The lines from the top of the records below through the one containing "Weiter shoppen (410, 540)" are to be transcribed exactly, and nothing else is to be added.

Top of SOURCE DATA

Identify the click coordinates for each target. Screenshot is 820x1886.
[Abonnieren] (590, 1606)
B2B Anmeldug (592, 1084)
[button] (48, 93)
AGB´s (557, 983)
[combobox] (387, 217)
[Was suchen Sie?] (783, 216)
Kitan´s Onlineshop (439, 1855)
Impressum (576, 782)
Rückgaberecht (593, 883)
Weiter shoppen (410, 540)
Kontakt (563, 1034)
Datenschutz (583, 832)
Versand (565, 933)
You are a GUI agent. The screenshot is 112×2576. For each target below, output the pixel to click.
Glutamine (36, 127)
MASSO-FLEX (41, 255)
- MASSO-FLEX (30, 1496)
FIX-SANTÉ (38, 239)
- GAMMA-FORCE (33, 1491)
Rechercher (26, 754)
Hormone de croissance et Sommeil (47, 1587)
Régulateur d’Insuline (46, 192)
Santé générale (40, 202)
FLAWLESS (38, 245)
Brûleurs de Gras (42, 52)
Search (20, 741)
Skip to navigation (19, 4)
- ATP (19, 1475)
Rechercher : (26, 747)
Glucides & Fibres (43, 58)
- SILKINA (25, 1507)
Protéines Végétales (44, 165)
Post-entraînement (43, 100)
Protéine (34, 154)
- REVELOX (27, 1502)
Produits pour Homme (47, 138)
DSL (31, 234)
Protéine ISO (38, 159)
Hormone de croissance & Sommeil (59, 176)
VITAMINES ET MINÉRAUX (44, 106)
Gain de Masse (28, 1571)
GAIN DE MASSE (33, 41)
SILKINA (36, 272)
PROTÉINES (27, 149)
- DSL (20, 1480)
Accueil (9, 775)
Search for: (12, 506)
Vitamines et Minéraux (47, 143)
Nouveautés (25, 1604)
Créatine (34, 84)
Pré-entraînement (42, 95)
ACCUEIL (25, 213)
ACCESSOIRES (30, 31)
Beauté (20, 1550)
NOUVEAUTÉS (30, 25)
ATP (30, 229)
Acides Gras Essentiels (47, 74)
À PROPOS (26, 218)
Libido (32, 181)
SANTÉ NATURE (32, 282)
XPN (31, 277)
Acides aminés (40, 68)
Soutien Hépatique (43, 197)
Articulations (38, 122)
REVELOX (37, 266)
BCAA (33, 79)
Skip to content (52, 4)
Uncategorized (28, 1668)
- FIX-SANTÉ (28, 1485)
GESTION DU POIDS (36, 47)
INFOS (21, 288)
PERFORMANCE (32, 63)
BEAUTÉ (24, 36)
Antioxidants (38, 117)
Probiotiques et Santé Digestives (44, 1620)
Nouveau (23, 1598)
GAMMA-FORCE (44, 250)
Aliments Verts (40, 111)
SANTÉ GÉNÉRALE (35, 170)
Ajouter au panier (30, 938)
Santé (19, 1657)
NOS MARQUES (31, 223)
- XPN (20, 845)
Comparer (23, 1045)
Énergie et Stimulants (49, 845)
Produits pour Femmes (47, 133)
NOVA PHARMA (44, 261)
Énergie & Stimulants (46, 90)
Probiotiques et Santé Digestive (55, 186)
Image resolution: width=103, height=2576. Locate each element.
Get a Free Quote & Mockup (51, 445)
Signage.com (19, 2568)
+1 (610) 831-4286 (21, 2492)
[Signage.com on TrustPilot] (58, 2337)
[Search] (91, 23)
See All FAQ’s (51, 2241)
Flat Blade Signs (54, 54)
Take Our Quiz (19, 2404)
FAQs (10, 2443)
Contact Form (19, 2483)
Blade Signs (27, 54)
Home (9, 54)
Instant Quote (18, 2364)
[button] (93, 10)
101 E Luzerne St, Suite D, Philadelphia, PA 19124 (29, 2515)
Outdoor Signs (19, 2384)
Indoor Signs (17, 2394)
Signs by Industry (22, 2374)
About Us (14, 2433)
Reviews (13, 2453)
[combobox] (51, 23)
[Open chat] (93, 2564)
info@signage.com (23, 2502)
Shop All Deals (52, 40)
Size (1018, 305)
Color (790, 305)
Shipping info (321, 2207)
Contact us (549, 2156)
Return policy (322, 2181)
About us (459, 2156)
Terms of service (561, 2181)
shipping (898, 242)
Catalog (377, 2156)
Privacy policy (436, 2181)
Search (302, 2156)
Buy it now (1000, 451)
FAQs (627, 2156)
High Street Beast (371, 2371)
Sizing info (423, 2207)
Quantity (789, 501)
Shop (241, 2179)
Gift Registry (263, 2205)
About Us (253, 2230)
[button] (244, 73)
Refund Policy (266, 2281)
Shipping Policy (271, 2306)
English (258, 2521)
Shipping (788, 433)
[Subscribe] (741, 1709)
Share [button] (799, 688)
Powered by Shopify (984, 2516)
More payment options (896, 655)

Bottom of SOURCE DATA

RESPONSE BELOW:
Identify the click coordinates for each target. Screenshot is 820x1886.
[Abonnieren] (590, 1606)
B2B Anmeldug (592, 1084)
[button] (48, 93)
AGB´s (557, 983)
[combobox] (387, 217)
[Was suchen Sie?] (783, 216)
Kitan´s Onlineshop (439, 1855)
Impressum (576, 782)
Rückgaberecht (593, 883)
Weiter shoppen (410, 540)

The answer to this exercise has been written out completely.